5.7 years ago by

Stockholm

malachig gave a very good answer but just to address to question of how Cufflinks assigns reads to transcripts, it uses (at its core, though with many bells and whistles) an EM (expectation maximization) algorithm to estimate ML (maximum-likelihood) probabilities of each read coming from a certain isoform.

Imagine that you have a set of reads mapping to the gene in question, and a set of isoforms for that gene. If you knew the abundance of each isoform, you could probabilistically "distribute" each read across the isoforms that it could possibly have come from (that is, assign a probability for that read coming from each of the matching isoforms), using the abundance of the isoforms. (Of course, you don't have the abundances.) And if you knew in advance the probability of each read coming from each of the isoforms, you could calculate the resulting estimated isoform abundances. Of course, you don't know these either. How to solve this conundrum? By iteration!

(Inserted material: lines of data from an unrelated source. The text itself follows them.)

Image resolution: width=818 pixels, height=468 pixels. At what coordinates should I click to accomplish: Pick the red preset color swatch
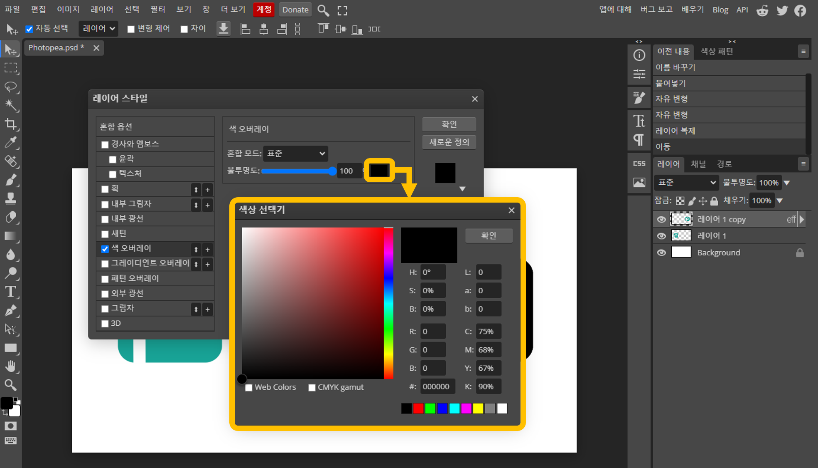tap(418, 409)
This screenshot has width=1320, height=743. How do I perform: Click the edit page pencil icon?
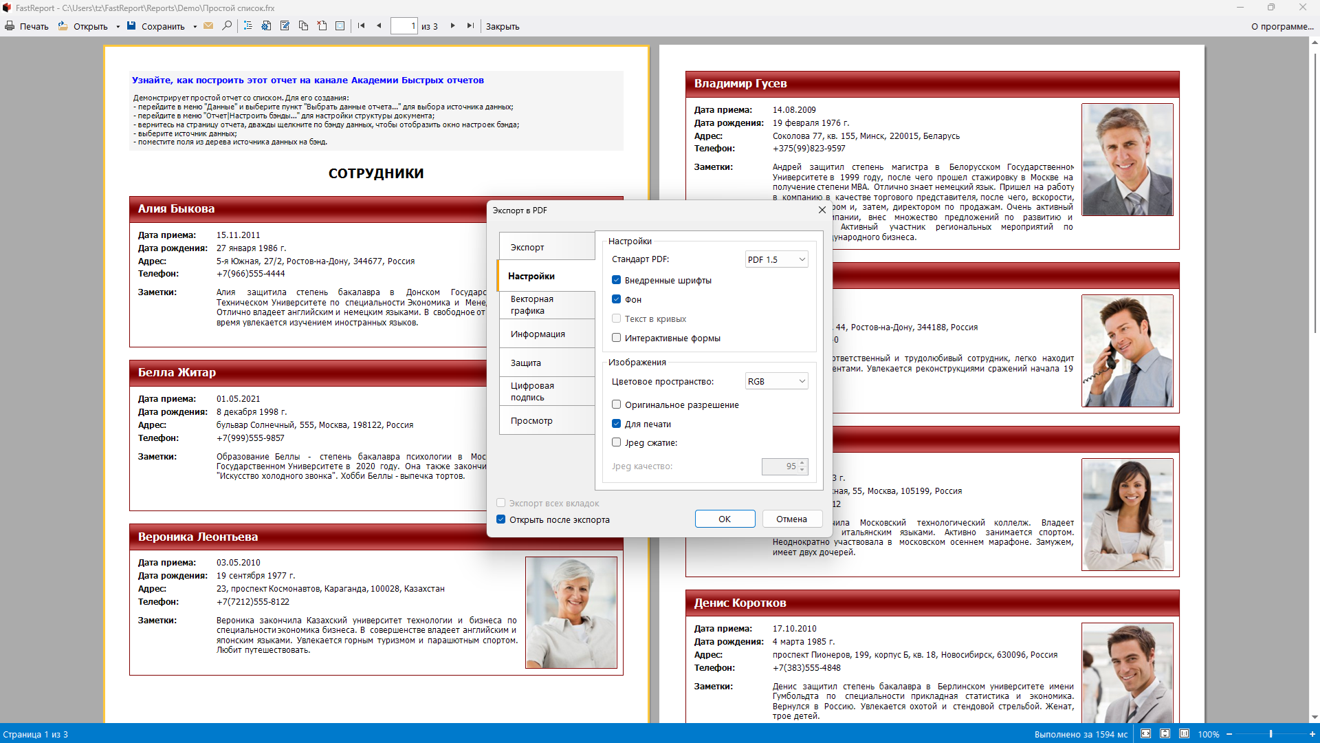point(285,26)
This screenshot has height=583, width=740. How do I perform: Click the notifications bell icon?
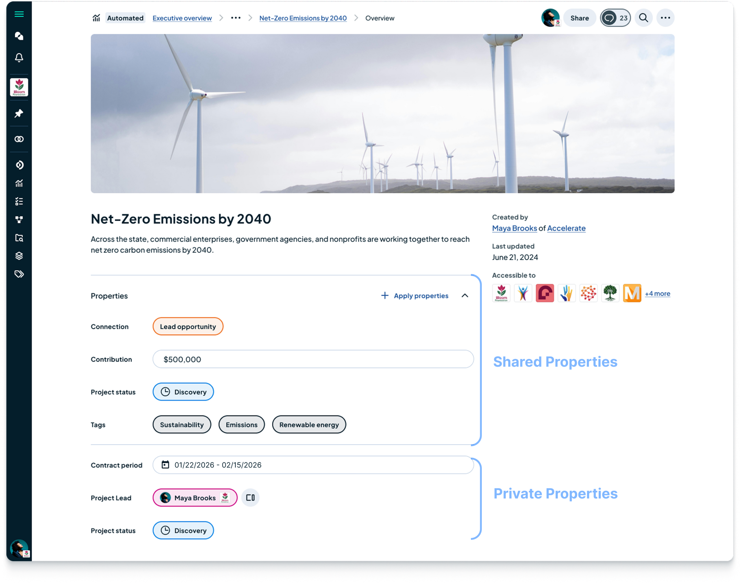click(19, 58)
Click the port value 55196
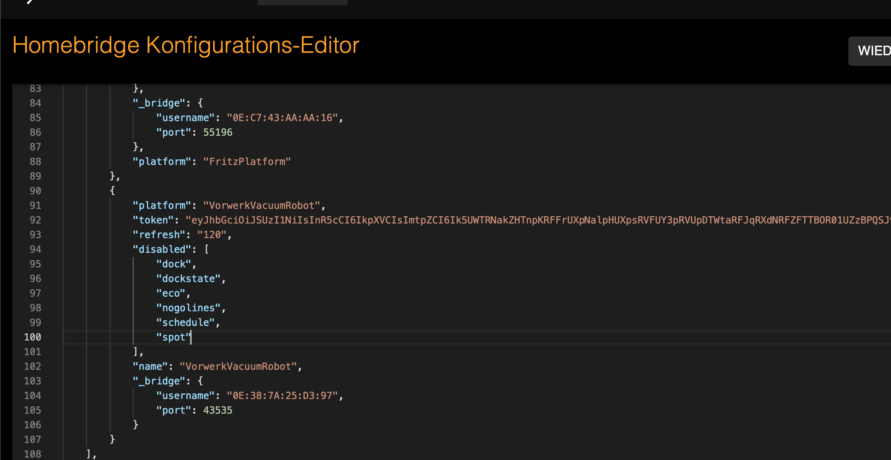Image resolution: width=891 pixels, height=460 pixels. tap(218, 132)
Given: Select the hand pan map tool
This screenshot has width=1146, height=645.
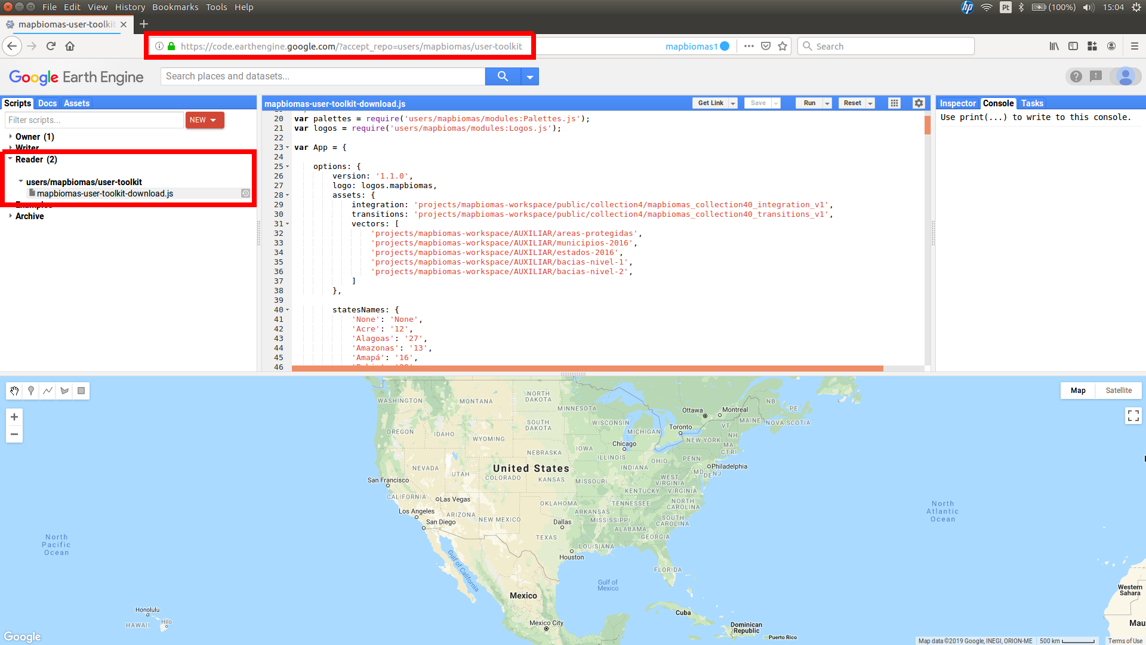Looking at the screenshot, I should pyautogui.click(x=14, y=391).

The EM algorithm in Cufflinks basically iterates a procedure where it guesses the probabilities of each read coming from each isoform (based on the abundances of the isoforms that are compatible with the read), then re-calculates the abundances with the updated read<->isoform assignment, then again re-assigns the probabilities based on the newly updated abundance estimates, and so on until convergence. (The probabilities and abundances are probably initialized either to be uniform across the reads/isoforms or randomized in some way.) The determination of whether a read is compatible with an isoform can use information from spliced and paired-end alignments.

I may or may not have the steps in the wrong order, but I believe this is essentially how Cufflinks works (in the quantification mode - it also has reference-based transcript assembly modes, of course). Cufflinks has a lot of added features in addition to what I outlined, like a Monte Carlo-based calculation of confidence intervals, bias correction, etc.

For a relatively gentle mathematical description of the basic idea, see the "ancestral paper" An expectation-maximization algorithm for probabilistic reconstructions of full-length isoforms from splice graphs (not about Cufflinks but describes the EM framework in simple terms), and for a very good albeit more challenging description of Cufflinks and many other isoform quantification procedures, see Models for transcript quantification from RNA-Seq (by Lior Pachter, one of the people behind Cufflinks.)